Plow United - Marching Band (Cover Artwork)
Staff Pick

Plow United

Marching Band (2013)

Jump Start Records


While a lot of '90s punk and hardcore bands have reunited over the last couple of years, few have produced new material. Not so with Plow United. Reunited since 2011's Riot Fest East, the Pennsylvania punk performers have produced a belated follow-up to 1998's Narcolepsy. Jump Start Records could not have a more prescient label name, as Marching Band finds Plow United building on the classic, frantic sound they pioneered.

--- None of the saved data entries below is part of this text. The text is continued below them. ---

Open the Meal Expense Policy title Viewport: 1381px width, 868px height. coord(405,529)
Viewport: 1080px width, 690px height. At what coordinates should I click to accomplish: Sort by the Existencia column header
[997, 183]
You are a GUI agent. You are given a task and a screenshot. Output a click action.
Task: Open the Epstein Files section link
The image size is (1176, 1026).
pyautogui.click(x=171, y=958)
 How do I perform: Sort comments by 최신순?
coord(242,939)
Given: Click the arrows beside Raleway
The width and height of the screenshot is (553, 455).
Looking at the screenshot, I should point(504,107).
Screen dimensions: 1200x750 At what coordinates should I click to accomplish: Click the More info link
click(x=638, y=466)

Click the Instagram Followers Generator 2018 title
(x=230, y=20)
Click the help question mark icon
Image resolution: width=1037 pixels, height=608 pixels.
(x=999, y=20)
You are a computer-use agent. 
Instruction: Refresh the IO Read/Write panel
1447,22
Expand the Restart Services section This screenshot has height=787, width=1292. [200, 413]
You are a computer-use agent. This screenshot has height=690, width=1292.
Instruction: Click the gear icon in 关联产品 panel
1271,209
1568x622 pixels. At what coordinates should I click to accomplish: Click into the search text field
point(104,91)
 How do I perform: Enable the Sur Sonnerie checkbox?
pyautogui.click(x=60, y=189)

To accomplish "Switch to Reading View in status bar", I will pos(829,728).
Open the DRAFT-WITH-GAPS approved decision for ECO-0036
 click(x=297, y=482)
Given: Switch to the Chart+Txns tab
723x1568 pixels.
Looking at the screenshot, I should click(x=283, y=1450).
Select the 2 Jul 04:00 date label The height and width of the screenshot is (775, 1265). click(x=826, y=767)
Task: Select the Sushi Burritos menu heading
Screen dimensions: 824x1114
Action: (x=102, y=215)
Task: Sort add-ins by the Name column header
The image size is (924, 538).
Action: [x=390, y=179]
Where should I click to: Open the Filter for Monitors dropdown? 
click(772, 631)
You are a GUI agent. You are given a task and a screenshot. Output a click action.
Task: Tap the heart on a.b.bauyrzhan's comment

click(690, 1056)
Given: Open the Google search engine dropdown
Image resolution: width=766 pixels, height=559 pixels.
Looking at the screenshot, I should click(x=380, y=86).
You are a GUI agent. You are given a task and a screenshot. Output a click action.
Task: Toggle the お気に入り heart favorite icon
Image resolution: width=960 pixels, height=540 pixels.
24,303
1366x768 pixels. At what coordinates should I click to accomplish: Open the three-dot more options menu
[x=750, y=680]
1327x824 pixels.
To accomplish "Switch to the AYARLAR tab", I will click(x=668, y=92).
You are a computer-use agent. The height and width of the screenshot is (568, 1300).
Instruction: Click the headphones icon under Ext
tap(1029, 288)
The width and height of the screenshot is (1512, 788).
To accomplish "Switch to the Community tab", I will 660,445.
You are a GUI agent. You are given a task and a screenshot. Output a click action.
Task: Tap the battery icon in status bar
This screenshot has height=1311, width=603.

As if the Sleepwalk collection didn't already make it clear, Plow United can seamlessly cram more ideas into a song than some bands do in an album. Opener "Human 2000" is a 78-second melodic punk in the vein of the Loved Ones and Lucero. It's flecked with piano, but the harmony is what definitely sells it. "Act Like It" flails out at a breakneck pace, but Plow United were always great at ludicrous speeds. The song plays sort of like two songs jammed together, but they're both super catchy so everybody wins.

Marching Band finds the common threads between different versions of rock: "Cui Bono?" is nearly hardcore, "The Beginning of the End of the World" is nearly classic rock, "The War is Over and Our Side Won" is definitely a joke song. If the riff works, don't fix it. Coupled with an aversion to filler, the guys keep their songs tight. Listening to Plow United makes me realize how much fat other punk bands use to pad their songs. Plow United aims for speedy delivery and big hooks.

Admittedly, the catchiest songs are packed in the front (the first four tracks are so perfect together it's almost dangerous), making the record slightly unbalanced in its third quarter or so. A few of the tracks have some awkward editing choices, such as a vocal punch in "Get Low" that sounds unnatural starting before the previous line resolves. But "Get Low" is also one of the record's highlights, so go figure. Marching Band is a real romper stomper; by the time closer "Megger" kicks in, I'm already ready to start the record again. It's easy to get cynical with reunions, but in Plow United's case, it has repeatedly yielded huge gains.